Liv und Nora sind Cousinen und beste Freundinnen. Als Nora in einer Krise steckt und dringend eine Luftveränderung braucht, hat Liv eine glänzende Idee: eine Kreuzfahrt entlang der Pazifikküste, von Los Angeles bis an den Panamakanal.
Nora und Liv können an Bord mit ihren Ehemännern entspannen, unterdessen toben sich die vier Kinder im Kids-Club aus. Eine argentinische Familie mit zwei Teenagern schließt sich den Amerikanern an, gemeinsam verbringt man fröhliche Stunden an Bord.
Doch dann geht ein Landausflug in Costa Rica gründlich schief. Wegen eines Moments der Unachtsamkeit verschwinden die Kinder plötzlich spurlos vom Strand, eine schleppend angeleierte Suchaktion bleibt ohne Erfolg.
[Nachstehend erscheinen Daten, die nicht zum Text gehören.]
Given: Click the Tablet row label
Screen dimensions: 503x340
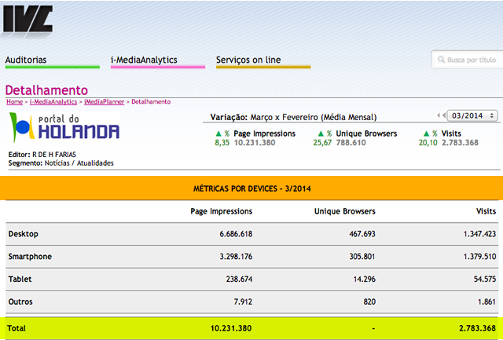Looking at the screenshot, I should (19, 280).
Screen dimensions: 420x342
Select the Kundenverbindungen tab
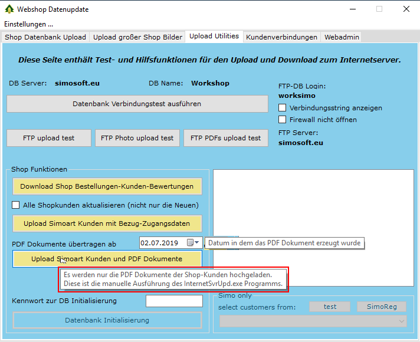(281, 37)
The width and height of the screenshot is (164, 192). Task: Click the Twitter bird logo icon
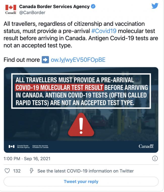pos(155,6)
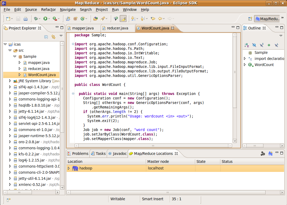This screenshot has width=287, height=205.
Task: Click the New Hadoop location elephant icon
Action: click(270, 154)
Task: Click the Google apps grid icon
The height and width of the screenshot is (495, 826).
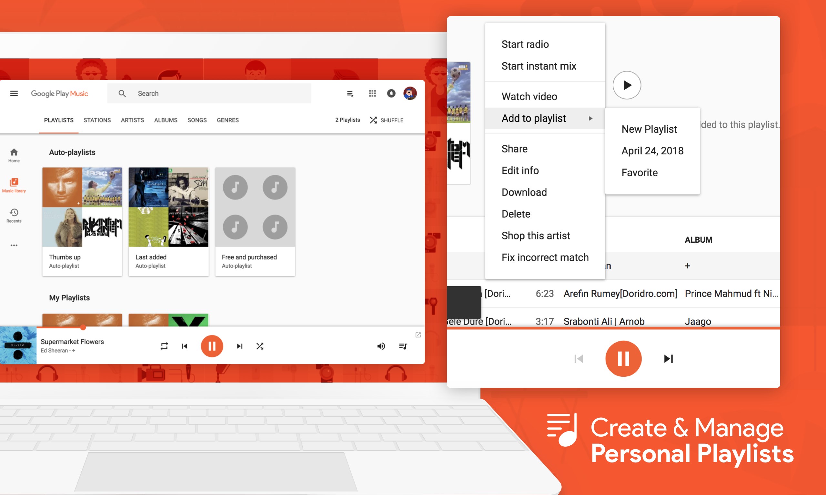Action: [372, 93]
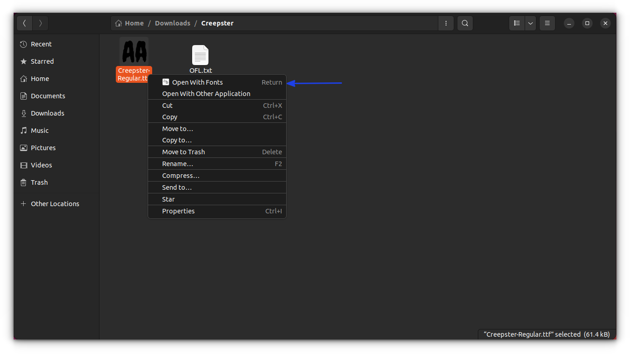Toggle list view mode in the toolbar
Image resolution: width=630 pixels, height=354 pixels.
pos(516,23)
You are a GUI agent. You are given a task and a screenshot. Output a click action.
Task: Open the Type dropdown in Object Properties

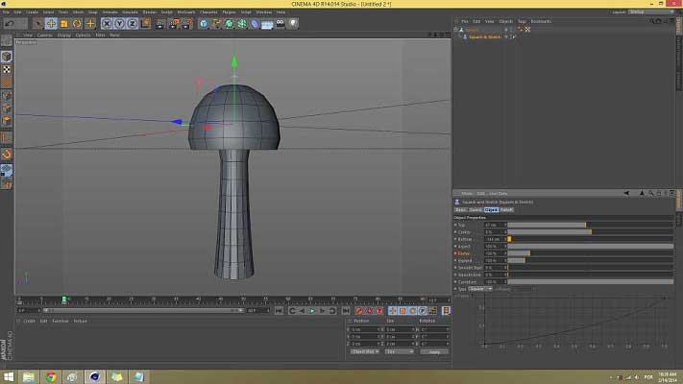point(480,288)
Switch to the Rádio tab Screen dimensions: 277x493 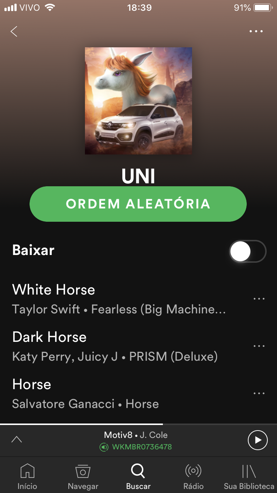pyautogui.click(x=194, y=477)
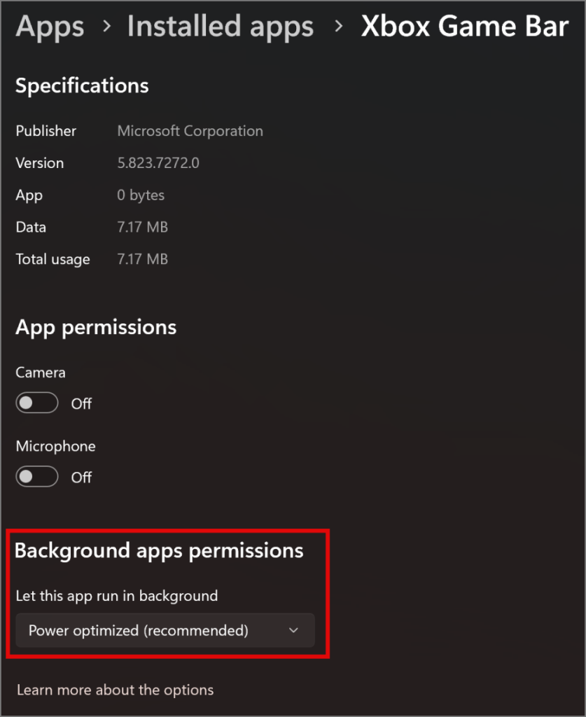Go back to Apps in the breadcrumb
Image resolution: width=586 pixels, height=717 pixels.
pyautogui.click(x=50, y=27)
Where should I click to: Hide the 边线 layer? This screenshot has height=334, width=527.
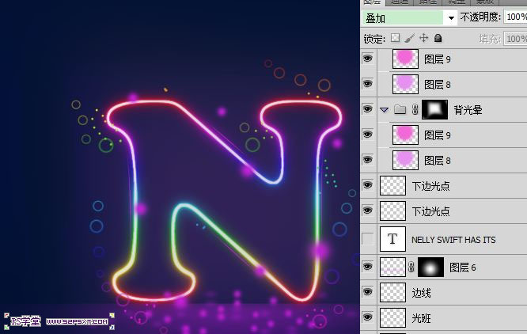367,292
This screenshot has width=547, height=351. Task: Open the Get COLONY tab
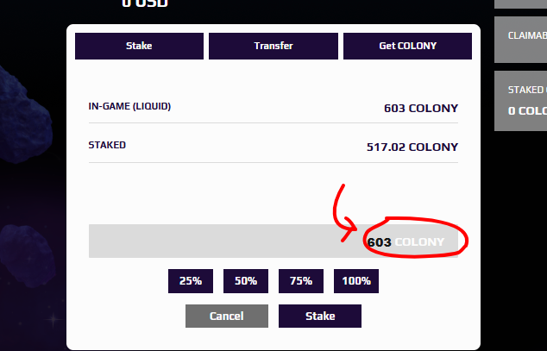coord(407,46)
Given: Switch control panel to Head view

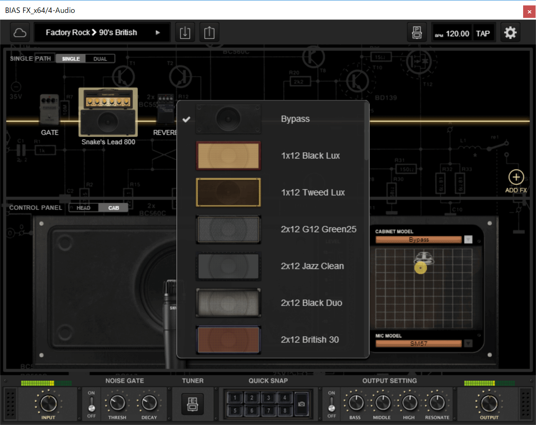Looking at the screenshot, I should click(x=84, y=208).
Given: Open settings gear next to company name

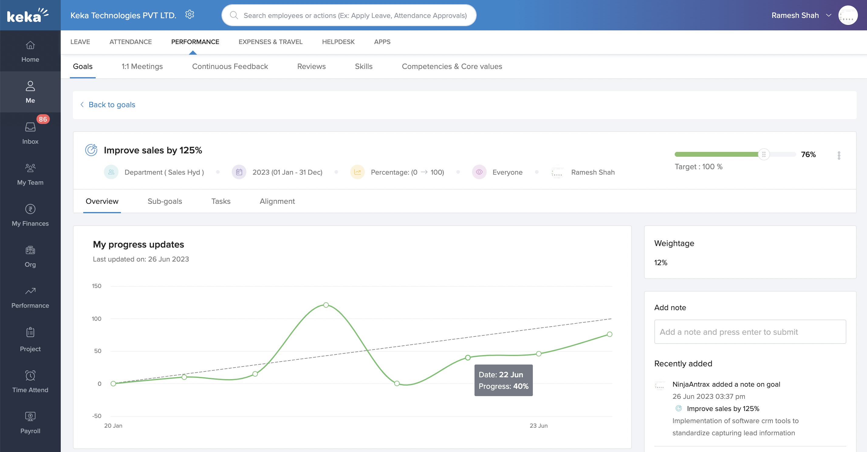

Während die Eltern sich gegenseitig erbittert beschuldigen, kämpfen die Kinder in dem fremden Land ums blanke Überleben …
Überleben in der Schweiz Lateinamerikas
Hinter dem schönen türkisfarbenen Leineneinband verbirgt sich ein echter Pageturner: Was sich anlässt wie ein heiterer Urlaubsroman, entwickelt sich bald zu einem rasanten Genremix zwischen Familienroman und Thriller.
Maile Meloy schildert das Geschehen in schnellem Wechsel aus den unterschiedlichsten Perspektiven: sie nimmt den Blickwinkel der verzweifelt suchenden Eltern ein, den der Kinder, die sich unter bedrohlichen Umständen durchschlagen müssen und den der beteiligten Costa Ricaner, darunter Drogenbarone, Polizisten, Botschaftsmitarbeiter und Hilfsbereite, die ihren Versuch, den Kindern zu helfen, mitunter teuer bezahlen.
Die Sicht der Kinder ist geprägt von den kindlich-naiven Überlegungen der altklugen Penny, die nach einem Ausweg sucht und mit der Fürsorge für ihren zuckerkranken Bruder vollkommen überfordert ist. Die argentinischen Teenager Hector und Isabel wagen den Tanz auf dem Vulkan, agieren kopflos und ungestüm, zwischen himmelhoher Selbstüberschätzung und aggressiver Verletzlichkeit.
Unterdessen treten bei den Eltern mühsam verborgene Konflikte offen zu Tage. In Noras Ehe kriselt es heftig, ihr Ehemann Raymond, ein Schauspieler, pflegt sein strahlendes Image und scheint seine Frau zur Bedeutungslosigkeit zu verdammen. Die Filmproduzentin Liv quält der Spagat zwischen Job und Familie, sie plagt sich mit Überforderung und Selbstzweifeln herum, beneidet ihre attraktive Cousine und bewundert die »gut gemachte« Schönheit der Argentinierin Camila.
Während man atemlos die Odyssee der verschollenen Kinder verfolgt, bekommt man einen kleinen Einblick in den Alltag Costa Ricas, einem Land, das im Roman selbst nur als »die Schweiz Südamerikas« bezeichnet wird. Ein Land, in dem manches im Argen liegt, aber vieles auch funktioniert, nur eben langsamer – und vor allem anders – als es die Amerikaner gewohnt sind.
Die bittersten Szenen sind jene, in denen mutige Lateinamerikaner für ihren Einsatz zugunsten der Verschleppten teuer bezahlen. Eine Prise Gesellschaftskritik, unterhaltsam verpackt, die in Tonart und Thema an den den Roman »In den Häusern der Barbaren« von Héctor Tobar denken lässt.
Ein fein beobachteter Roman, der die Sorgen des amerikanischen Mittelstands mit unterschwelligen Sarkasmus seziert. Ungemein spannend und sehr unterhaltsam.